**Extrait présenté:**
Présidents polyglottes ?

Publié le par Yves-André Samère

On ne peut pas demander à un président de la République française, qui par définition est une personnalité aux connaissances universelles, d’être capable, en plus, de parler les langues étrangères. Remontons en sens inverse l’histoire des présidents de la Cinquième République.

Nicolas Sarkozy est réputé pour manier impeccablement la langue française, et l’imparfait du subjonctif n’a pas de secrets pour lui. On suppose également que sa dernière épouse lui a inculqué quelques notions d’italien, et que la précédente, qui était la petite-fille du grand compositeur Isaac Albéniz, lui inculqua deux ou trois mots d’espagnol. En outre, il manie si bien l’anglais que Sa Gracieuse Majesté la reine Elisabeth n’en est pas encore revenue, et que son magnifical, employé lors que sa visite à Londres, est en passe d’entrer dans les dictionnaires par décret royal.

Chirac parlait peu en public, il préférait l’action. Néanmoins une de ses visites en Israël prouva au monde entier qu’il maniait l’anglais comme pas un. Pour être juste, il maîtrisait mieux le russe, ce que peu de gens savent, et un éditeur lui proposa, lorsqu’il devint Premier ministre de Giscard en 1974, d’éditer la traduction qu’il avait faite d’un auteur classique russe (je ne sais plus s’il s’agissait de Pouchkine ou de Gogol), mais il refusa.

**Objectifs:**
(A) Recopiez le billet sur les présidents polyglottes, de « Présidents polyglottes ? » jusqu'à « la Cinquième République. », en remplaçant « Cinquième République » par « Troisième République ».
(B) D'après le billet sur les présidents polyglottes, quelle langue Chirac maîtrisait-il mieux que l'anglais ?

**Entrées répertoriées:**
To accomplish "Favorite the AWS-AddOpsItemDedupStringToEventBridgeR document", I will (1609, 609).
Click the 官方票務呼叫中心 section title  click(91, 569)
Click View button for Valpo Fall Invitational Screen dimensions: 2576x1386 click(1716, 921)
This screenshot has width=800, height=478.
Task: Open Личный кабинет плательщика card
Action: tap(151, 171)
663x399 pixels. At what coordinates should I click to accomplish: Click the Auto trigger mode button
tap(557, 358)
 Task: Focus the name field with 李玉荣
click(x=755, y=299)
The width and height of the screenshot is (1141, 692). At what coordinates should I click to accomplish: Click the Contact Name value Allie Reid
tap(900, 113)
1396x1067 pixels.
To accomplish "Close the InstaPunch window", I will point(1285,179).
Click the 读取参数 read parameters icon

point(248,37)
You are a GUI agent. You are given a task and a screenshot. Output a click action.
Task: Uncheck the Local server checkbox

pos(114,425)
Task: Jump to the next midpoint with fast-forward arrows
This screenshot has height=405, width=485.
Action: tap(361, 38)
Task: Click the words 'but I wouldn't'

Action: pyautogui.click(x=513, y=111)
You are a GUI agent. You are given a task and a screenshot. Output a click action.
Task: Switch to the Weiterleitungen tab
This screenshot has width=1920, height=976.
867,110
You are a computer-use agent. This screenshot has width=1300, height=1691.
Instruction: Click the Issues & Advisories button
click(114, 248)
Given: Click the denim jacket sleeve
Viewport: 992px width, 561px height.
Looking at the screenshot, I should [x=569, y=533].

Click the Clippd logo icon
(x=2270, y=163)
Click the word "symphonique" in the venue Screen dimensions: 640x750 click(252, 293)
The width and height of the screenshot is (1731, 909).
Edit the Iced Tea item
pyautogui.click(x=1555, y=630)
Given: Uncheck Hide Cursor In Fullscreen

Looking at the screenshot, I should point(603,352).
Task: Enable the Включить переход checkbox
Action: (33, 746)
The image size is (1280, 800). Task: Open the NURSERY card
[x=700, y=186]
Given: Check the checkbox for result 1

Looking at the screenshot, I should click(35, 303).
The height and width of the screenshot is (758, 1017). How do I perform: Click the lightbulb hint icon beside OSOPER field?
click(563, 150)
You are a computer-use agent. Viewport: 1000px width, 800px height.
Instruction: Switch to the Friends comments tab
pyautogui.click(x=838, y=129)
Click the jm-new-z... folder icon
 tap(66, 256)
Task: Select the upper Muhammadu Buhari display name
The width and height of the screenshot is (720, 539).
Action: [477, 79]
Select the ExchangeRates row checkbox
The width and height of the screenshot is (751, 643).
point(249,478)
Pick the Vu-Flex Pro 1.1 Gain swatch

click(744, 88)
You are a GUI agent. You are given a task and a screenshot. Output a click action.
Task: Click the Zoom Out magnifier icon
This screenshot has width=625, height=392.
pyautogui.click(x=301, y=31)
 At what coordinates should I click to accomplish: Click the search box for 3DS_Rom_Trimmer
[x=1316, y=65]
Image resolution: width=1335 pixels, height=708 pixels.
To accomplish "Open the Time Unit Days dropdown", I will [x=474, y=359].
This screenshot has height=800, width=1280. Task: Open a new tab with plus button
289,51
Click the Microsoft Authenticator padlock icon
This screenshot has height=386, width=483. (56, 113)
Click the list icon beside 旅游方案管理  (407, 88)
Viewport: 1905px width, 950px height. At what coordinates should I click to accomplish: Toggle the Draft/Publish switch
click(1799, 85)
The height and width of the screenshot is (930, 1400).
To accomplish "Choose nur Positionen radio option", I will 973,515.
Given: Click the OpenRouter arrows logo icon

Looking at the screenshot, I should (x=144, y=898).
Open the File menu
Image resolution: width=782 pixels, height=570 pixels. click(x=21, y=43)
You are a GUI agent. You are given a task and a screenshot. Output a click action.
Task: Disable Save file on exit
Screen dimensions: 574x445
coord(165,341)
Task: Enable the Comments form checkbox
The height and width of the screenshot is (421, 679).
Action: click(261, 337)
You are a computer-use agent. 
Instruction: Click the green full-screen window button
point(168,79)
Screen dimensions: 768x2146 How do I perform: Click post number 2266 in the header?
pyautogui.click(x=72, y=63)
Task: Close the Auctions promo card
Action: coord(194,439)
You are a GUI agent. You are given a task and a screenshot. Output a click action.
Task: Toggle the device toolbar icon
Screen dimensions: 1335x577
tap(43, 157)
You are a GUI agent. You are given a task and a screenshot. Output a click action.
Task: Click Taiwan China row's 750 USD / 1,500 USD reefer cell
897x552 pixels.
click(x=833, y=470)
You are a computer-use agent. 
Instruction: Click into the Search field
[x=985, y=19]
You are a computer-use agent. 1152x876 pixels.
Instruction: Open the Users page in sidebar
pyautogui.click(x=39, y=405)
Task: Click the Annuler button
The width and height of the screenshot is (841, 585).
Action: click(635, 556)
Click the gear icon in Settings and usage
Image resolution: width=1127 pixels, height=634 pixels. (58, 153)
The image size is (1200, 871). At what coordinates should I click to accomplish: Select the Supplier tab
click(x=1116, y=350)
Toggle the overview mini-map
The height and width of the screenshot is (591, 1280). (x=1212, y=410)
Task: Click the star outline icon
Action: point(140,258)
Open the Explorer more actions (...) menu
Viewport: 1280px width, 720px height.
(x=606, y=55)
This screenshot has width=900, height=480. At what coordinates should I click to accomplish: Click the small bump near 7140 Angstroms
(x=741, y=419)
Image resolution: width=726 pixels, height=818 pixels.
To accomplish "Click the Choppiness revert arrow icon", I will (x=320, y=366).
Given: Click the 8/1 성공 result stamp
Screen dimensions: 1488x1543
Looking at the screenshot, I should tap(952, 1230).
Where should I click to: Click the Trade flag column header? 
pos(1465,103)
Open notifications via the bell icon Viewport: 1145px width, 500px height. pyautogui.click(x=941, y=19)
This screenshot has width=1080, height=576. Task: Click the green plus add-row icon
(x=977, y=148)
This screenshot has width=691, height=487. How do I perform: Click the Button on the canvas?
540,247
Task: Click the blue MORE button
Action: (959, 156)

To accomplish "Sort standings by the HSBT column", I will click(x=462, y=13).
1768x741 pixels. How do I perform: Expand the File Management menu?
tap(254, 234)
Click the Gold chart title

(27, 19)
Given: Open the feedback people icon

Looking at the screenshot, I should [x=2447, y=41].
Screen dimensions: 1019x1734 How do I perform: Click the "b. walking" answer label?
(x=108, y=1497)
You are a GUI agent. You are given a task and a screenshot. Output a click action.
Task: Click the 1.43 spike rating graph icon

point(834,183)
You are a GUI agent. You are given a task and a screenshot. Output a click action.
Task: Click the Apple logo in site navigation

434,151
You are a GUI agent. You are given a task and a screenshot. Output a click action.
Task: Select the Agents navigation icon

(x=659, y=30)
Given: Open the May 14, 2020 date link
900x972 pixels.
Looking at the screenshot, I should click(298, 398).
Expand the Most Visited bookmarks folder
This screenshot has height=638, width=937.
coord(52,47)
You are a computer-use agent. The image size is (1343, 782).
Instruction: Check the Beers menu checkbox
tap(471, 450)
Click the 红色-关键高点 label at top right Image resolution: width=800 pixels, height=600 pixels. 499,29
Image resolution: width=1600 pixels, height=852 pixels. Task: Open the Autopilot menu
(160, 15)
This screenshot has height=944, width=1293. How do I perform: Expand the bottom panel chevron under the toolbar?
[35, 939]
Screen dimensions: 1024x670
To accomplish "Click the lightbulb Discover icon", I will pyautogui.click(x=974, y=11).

**Réponses:**
(A)
Présidents polyglottes ?

Publié le par Yves-André Samère

On ne peut pas demander à un président de la République française, qui par définition est une personnalité aux connaissances universelles, d’être capable, en plus, de parler les langues étrangères. Remontons en sens inverse l’histoire des présidents de la Troisième République.

(B) Le russe.